◆ **作業内容**
(a) 津下四郎左衛門についての本文によれば、横井小楠はいつ、どこで暗殺されましたか。
(b) 津下四郎左衛門についての本文を、最後の文の後から書き継いでください。

◆ **ページ本文**
● ● ● ●
其名は只聞く人の耳に空虚なる固有名詞として響くのみであらう。

津下四郎左衛門

と書かれているので、鴎外の時代にも、既に忘れ去られた人だったようです。文中では、それに続いて、

若し私がここに一言を附け加へたら、人が「ああ、さうか」とだけは云ってくれるだらう。(中略)「津下四郎左衛門は横井平四郎の首を取つた男である。」

津下四郎左衛門

とあります。確かに私も、なるほどとわかりました。
 津下四郎左衛門は、横井小楠(平四郎は通称)を殺した男だったのです。

 横井小楠は、明治二年一月に京都で暗殺されました。元号は明治でも、この時期には旧幕府軍の一部が函館の五稜郭を拠点にして抵抗を続けていて、東京への遷都も完全には終わっていませんでした。小楠も参与という身分で政府に出仕しており、京都御所からの帰宅途中に六人組に襲われて刺殺されたのです。
● ● ● ●
◆ **データ記録**
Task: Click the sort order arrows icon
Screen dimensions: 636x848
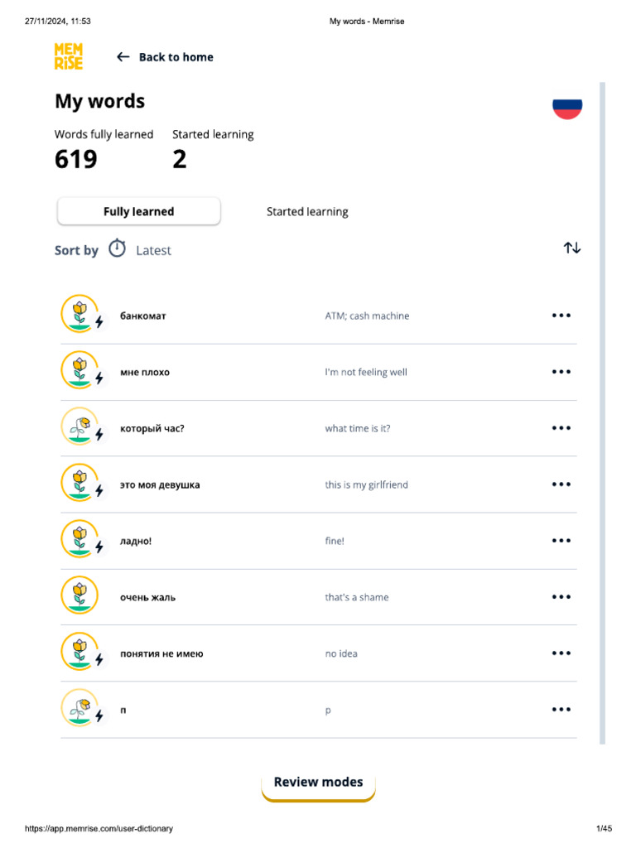Action: (x=572, y=248)
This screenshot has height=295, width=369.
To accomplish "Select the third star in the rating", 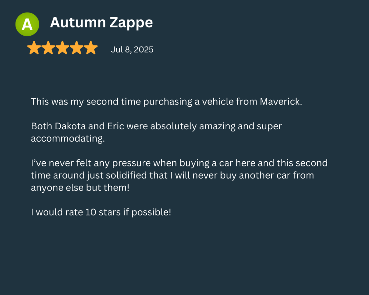I will coord(62,48).
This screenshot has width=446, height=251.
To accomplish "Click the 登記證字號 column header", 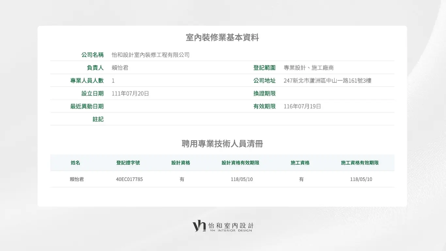I will (x=128, y=163).
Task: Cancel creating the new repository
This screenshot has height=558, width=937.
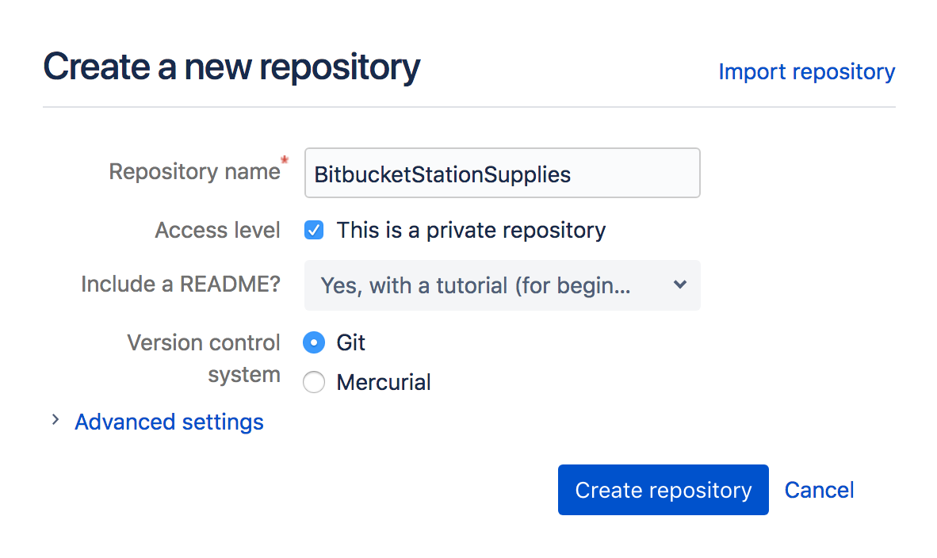Action: (x=819, y=490)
● ● ● ●
◆ **解答済み作業**
(a) 明治二年一月に京都で暗殺されました。

(b)
 個人的には、同じ明治二年に暗殺された大村益次郎と共に「新しい時代になってすぐに殺されるなんて、気の毒だなあ」と思ってしまうのですが、小楠と益次郎の暗殺には、同じ年に同じ京都で暗殺されたこと、二人とも新政府の高官だったこと以外にも、共通点があります。
 暗殺者が身内であることも共通点の一つです。旧幕府側の人達が殺したわけではないのです。益次郎を殺したのは彼と同じ長州藩の藩士ですし、小楠の暗殺には常に倒幕運動に協力してきた十津川郷の郷士が数人関わっています。津下四郎左衛門も、上京して小楠暗殺を企てる前は、藩の家老の下で備中(今の岡山県西部)にあった各藩を平定する任務についていました。備中の諸藩は新政府に従う道を選びましたが、逆らう藩があれば、四郎左衛門は新政府軍の一員として戦っていた筈です。そこで戦死していれば、世間には忘れ去られても、遺された息子は父親を立派な志士だったと偲ぶことができたでしょう。

 しかし、四郎左衛門は政府の高官を殺し、死刑になった。その事実が息子を苦しめ、東大の学生という身分まで捨てることになります。

人は(中略)学問を勉強して、名を成し家を興すのが、即ち父の冤を雪ぐ所以ではないかといふかも知れない。しかしそれは理窟である。私は亡父のために日夜憂悶して、学問に思を潜めることが出来なかった。

津下四郎左衛門

 聞き書きの中で、息子はこう語っています。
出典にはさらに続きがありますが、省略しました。